* ACTIVITY
Write out again, please, the records below from the first line to the line holding "Given: Open the Data contracts shield icon", inclusive, and nothing else.

* DATA SECTION
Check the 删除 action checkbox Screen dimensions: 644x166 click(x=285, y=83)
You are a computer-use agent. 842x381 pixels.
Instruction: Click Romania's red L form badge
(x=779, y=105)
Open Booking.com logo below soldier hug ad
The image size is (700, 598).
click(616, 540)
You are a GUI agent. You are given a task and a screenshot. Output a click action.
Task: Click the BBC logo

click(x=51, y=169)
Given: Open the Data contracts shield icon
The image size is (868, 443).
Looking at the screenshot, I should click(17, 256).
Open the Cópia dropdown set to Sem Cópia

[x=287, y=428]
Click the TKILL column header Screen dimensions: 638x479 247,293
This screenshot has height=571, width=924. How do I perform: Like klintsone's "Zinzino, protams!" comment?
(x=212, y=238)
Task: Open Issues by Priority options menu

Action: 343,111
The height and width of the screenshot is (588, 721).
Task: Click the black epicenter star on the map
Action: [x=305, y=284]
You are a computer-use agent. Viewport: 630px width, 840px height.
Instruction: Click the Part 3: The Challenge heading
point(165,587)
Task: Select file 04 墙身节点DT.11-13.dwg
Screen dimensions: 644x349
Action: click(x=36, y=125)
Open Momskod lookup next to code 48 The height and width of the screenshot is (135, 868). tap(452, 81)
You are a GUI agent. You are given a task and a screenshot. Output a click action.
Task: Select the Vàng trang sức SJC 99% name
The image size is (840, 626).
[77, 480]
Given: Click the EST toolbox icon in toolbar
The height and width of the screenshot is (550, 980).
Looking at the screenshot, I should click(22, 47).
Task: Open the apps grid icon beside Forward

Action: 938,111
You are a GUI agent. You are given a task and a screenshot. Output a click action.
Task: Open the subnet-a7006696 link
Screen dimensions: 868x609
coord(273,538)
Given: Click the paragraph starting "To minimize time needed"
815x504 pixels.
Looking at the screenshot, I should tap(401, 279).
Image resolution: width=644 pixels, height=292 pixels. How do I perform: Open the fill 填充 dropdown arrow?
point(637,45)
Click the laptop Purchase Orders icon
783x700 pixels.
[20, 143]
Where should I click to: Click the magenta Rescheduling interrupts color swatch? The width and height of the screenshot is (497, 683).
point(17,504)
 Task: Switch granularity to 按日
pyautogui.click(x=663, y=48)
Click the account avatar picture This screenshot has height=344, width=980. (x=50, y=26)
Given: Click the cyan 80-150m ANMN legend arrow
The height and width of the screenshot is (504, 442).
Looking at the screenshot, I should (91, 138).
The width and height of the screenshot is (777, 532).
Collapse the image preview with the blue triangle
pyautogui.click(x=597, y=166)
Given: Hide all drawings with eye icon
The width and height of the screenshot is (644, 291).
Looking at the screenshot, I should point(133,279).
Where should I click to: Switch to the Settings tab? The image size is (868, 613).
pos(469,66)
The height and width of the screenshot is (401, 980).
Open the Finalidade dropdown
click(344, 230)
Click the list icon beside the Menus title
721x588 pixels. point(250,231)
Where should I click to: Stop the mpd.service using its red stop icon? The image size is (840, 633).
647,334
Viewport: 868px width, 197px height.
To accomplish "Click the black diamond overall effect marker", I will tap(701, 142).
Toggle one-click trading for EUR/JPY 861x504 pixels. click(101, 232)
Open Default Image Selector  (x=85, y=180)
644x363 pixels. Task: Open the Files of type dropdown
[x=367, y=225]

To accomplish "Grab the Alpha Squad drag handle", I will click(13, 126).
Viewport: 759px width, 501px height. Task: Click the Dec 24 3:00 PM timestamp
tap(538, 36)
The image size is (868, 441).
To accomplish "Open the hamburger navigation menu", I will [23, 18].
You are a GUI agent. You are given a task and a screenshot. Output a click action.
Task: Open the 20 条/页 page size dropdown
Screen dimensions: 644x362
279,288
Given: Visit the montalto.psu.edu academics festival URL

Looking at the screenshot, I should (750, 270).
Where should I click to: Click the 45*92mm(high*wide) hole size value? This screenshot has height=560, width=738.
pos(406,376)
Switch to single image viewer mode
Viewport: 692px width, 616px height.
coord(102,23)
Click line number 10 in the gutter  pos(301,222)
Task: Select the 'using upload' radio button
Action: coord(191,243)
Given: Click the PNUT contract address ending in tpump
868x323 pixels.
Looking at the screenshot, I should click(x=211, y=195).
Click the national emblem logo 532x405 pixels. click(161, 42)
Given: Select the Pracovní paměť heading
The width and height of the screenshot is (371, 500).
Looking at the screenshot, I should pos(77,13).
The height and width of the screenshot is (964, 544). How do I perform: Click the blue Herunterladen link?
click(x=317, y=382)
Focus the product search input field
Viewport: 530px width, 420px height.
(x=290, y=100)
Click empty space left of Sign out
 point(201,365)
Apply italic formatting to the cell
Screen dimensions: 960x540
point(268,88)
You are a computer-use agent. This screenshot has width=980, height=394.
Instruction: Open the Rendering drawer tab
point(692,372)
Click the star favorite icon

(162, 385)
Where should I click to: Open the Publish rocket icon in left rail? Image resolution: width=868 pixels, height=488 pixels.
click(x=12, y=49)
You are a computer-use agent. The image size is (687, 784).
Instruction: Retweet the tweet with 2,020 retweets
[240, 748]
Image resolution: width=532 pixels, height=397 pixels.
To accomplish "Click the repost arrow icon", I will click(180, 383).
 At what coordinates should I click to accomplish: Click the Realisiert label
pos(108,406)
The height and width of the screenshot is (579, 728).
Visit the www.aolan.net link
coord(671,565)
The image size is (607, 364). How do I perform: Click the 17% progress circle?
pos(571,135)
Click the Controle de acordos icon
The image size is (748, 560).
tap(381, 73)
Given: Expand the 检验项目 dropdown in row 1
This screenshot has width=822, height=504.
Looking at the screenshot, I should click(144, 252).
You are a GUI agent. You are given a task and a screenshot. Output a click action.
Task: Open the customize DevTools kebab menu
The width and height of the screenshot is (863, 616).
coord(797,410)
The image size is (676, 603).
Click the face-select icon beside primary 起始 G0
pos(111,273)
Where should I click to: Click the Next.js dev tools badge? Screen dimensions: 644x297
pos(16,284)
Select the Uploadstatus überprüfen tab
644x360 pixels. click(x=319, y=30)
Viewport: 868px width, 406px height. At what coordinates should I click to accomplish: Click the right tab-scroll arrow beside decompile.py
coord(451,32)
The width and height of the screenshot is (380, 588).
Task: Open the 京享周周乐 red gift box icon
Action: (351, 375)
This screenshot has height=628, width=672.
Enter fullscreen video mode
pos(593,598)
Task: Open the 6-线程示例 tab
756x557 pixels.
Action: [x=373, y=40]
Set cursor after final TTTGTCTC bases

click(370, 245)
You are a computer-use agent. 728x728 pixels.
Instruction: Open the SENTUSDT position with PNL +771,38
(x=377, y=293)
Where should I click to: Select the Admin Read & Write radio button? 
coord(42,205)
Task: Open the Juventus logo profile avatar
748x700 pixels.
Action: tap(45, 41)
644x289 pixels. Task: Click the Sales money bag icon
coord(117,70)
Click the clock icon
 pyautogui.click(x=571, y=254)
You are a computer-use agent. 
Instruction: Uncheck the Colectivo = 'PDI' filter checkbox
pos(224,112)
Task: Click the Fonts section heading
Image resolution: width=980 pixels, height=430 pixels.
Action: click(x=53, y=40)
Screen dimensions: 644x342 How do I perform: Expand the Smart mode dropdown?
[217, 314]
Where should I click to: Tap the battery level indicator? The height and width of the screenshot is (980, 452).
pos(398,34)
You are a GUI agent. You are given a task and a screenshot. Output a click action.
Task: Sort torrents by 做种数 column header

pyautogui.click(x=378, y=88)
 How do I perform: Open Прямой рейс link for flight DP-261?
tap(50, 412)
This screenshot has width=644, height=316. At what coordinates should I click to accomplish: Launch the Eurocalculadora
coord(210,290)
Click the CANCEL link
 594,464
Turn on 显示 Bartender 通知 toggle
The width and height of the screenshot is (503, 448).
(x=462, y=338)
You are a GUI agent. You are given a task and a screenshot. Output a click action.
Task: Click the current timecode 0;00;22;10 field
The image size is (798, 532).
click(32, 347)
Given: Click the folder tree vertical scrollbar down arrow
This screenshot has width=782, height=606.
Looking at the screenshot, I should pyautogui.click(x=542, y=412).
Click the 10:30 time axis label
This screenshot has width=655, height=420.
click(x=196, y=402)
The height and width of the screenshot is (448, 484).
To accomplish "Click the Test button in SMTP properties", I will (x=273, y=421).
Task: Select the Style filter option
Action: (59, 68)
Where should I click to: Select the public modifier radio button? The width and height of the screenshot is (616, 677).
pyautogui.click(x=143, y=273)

* YOUR RESPONSE
Check the 删除 action checkbox Screen dimensions: 644x166 click(x=285, y=83)
You are a computer-use agent. 842x381 pixels.
Instruction: Click Romania's red L form badge
(x=779, y=105)
Open Booking.com logo below soldier hug ad
The image size is (700, 598).
click(616, 540)
You are a GUI agent. You are given a task and a screenshot. Output a click action.
Task: Click the BBC logo

click(x=51, y=169)
Given: Open the Data contracts shield icon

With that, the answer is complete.